Clay Millen

Profile
- Position: Quarterback

Personal information
- Born: 2002 (age 23–24) Snoqualmie, Washington

Career information
- High school: Mount Si (Snoqualmie, Washington)
- College: Nevada (2021); Colorado State (2022–2023); Florida (2024–2025);

Awards and highlights
- College Football News Freshman All-American (2022);
- Stats at ESPN

= Clay Millen =

American football player (born 2002)

Clay Millen (born 2002) was an American college football quarterback who played for the Colorado State Rams, Nevada Wolf Pack, and the University of Florida. Recognized as a Freshman All-American in 2022 by College Football News, Millen set the Colorado State single-season record for completion percentage (72.2%).

== Early life ==
Millen attended Mount Si High School in Snoqualmie, Washington, where he played quarterback as a backup to his brother Cale Millen before starting in his junior year. As a junior, he threw for over 3,000 yards with 34 touchdowns and one interception, earning first-team All-State honors and the Washington 4A Offensive Player of the Year award. His senior year was limited to two games due to the COVID-19 pandemic, but he completed 30 of 37 passes for 435 yards and six touchdowns. Millen was a team captain in his junior and senior years and graduated with a 3.9 GPA.

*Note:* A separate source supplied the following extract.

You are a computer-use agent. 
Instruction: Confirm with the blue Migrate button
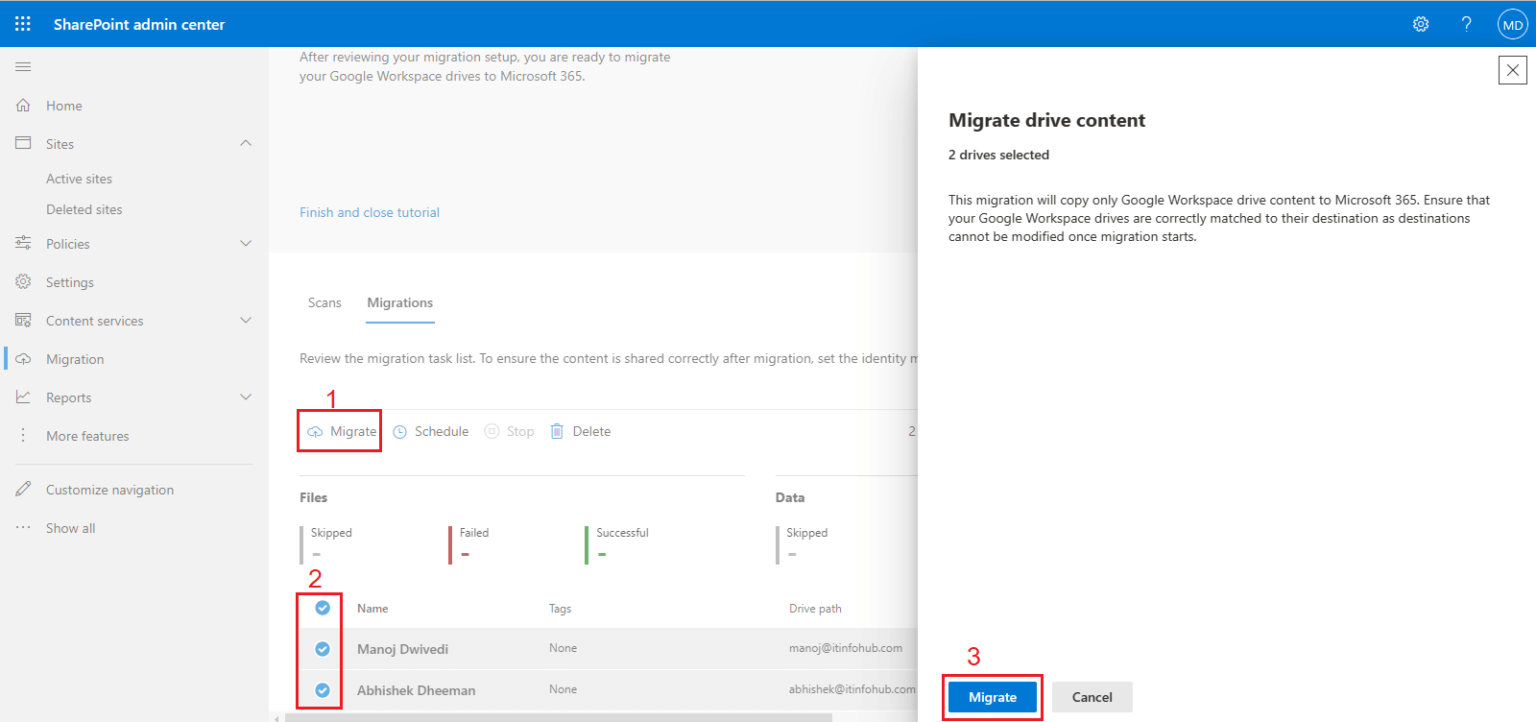coord(991,697)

Rated a four-star recruit by 247Sports and a three-star by Rivals, Millen first committed to Arizona, but then decommitted before committing to Nevada.

== College career ==

=== Nevada ===
Millen appeared in two games in 2021 season at Nevada, completing one of two pass attempts for two yards against New Mexico State.

=== Colorado State ===
In 2022, Millen transferred to Colorado State University, following head coach Jay Norvell from Nevada. As a redshirt freshman, he started every game he was healthy for, earning Freshman All-American honors from College Football News. He set the Colorado State record for single-season completion percentage at 72.2%, throwing for 1,910 yards, 10 touchdowns, and 6 interceptions in 10 games.

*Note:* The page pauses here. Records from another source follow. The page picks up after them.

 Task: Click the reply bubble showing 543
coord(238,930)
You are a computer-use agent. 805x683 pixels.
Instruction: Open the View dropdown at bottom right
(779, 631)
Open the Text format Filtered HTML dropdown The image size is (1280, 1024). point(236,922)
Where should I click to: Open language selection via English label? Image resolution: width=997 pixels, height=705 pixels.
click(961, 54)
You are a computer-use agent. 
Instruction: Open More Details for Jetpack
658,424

In 2023, Millen started the season opener against Washington State, completing 15 of 24 passes for 110 yards with one interception before being replaced during the game. Brayden Fowler-Nicolosi took over as the starting quarterback, and Millen did not appear in any further games that season. Following the season, he entered the transfer portal.

=== Florida ===
On January 14, 2024, Millen announced his commitment to transfer to the University of Florida for the 2024 season. Ahead of the 2024 season, he competed for the backup quarterback role behind returning starter Graham Mertz and freshman DJ Lagway, a five-star recruit.

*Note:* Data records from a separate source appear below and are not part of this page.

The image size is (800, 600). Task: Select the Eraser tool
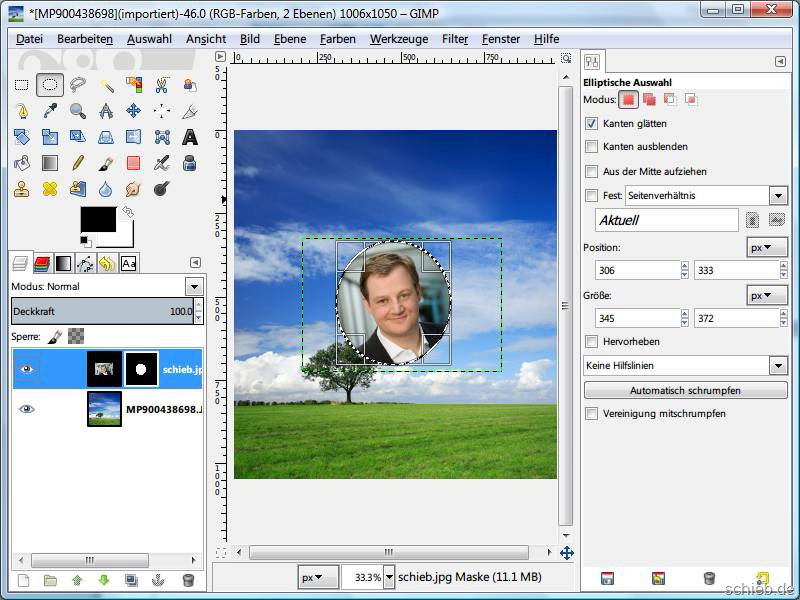point(133,163)
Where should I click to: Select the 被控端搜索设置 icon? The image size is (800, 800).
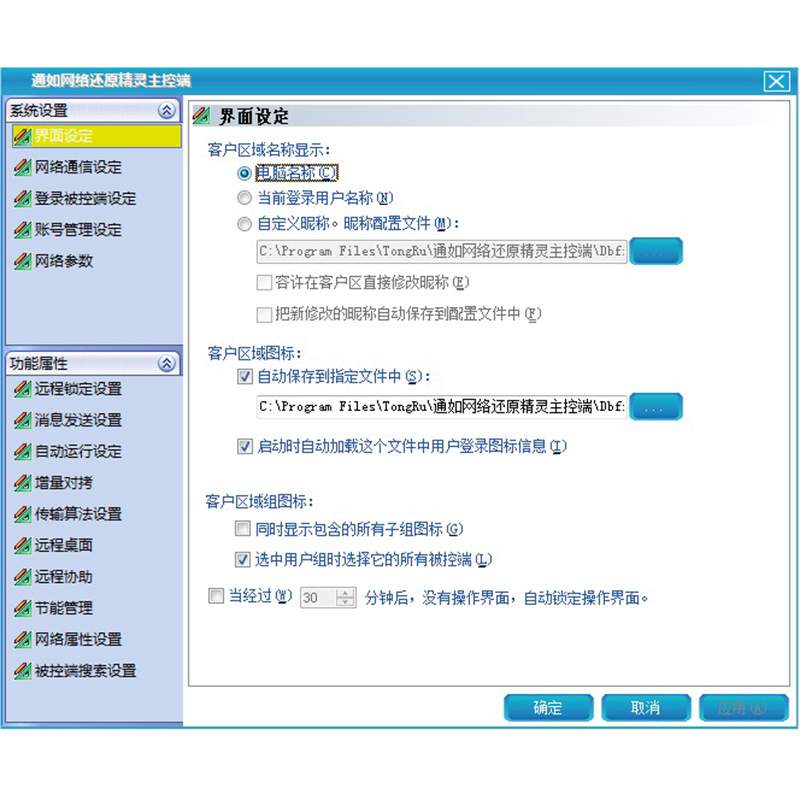click(22, 668)
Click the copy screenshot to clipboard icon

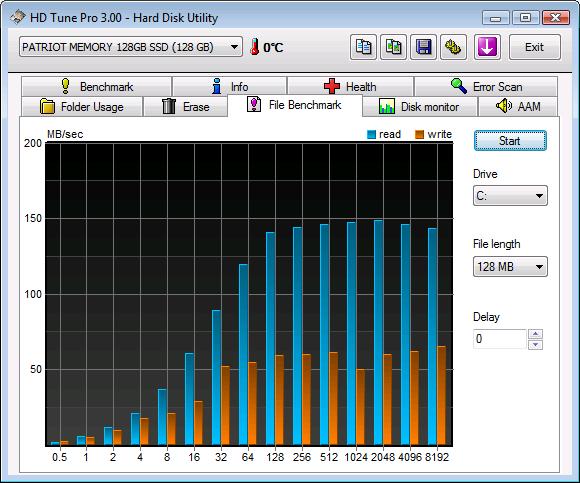pos(393,47)
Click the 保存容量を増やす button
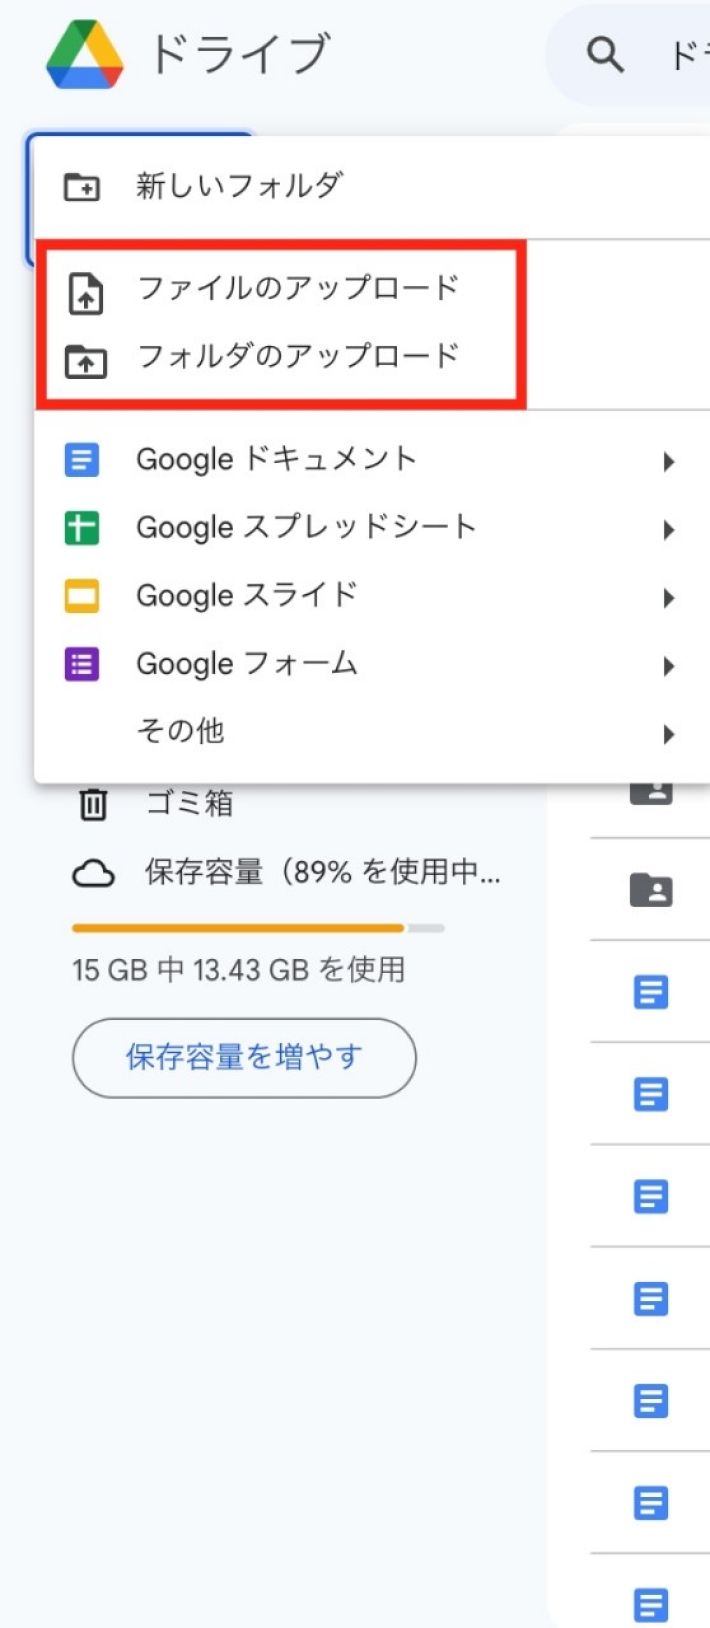 click(243, 1057)
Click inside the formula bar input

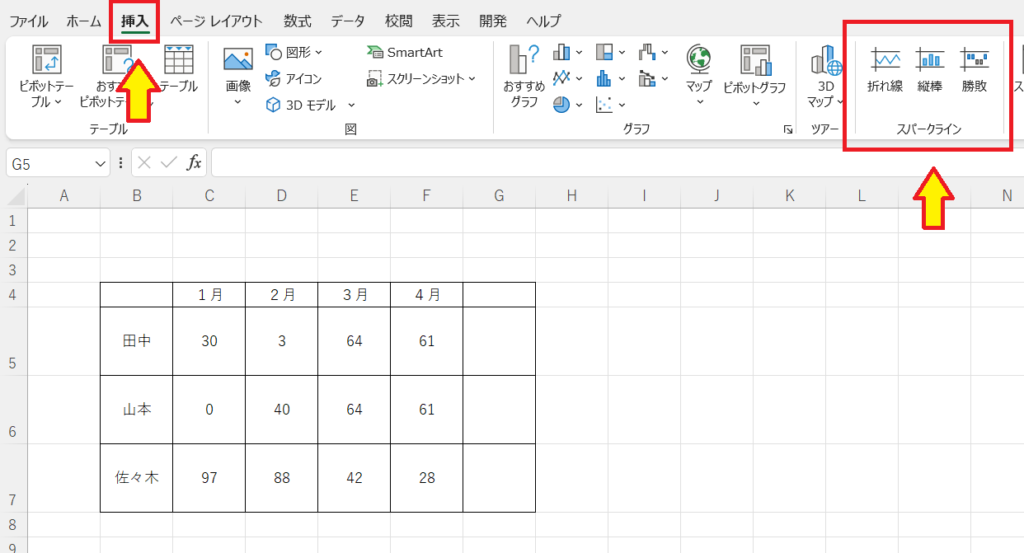coord(600,163)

Millen exhausted his eligibility before concluding his football career in 2025.

=== Statistics ===

Season: Team; Games; Passing; Rushing
GP: GS; Record; Cmp; Att; Pct; Yds; Y/A; TD; Int; Rtg; Att; Yds; Avg; TD
2021: Nevada; 2; 0; —; 1; 2; 50.0; 2; 1.0; 0; 0; 58.4; 1; 4; 4.0; 0
2022: Colorado State; 10; 10; 2–8; 169; 234; 72.2; 1,910; 8.2; 10; 6; 149.8; 100; -28; -0.3; 0
2023: Colorado State; 1; 1; 0–1; 15; 24; 62.5; 110; 4.6; 0; 1; 92.7; 2; -8; -4.0; 0
2024: Florida; 0; 0; —; DNP
2025: Florida; 0; 0; —; DNP
Career: 13; 11; 2–9; 185; 260; 71.2; 2,022; 7.8; 10; 7; 143.8; 103; -32; -0.3; 0

== Personal life ==
Millen is the son of Hugh Millen, a former NFL quarterback, and Michele Millen. His brother, Cale Millen, plays football at the University of Connecticut. Millen graduated from Mount Si High School with a 3.9 GPA.

Millen earned a bachelor's degree in Economics and a Master of International Business from the University of Florida.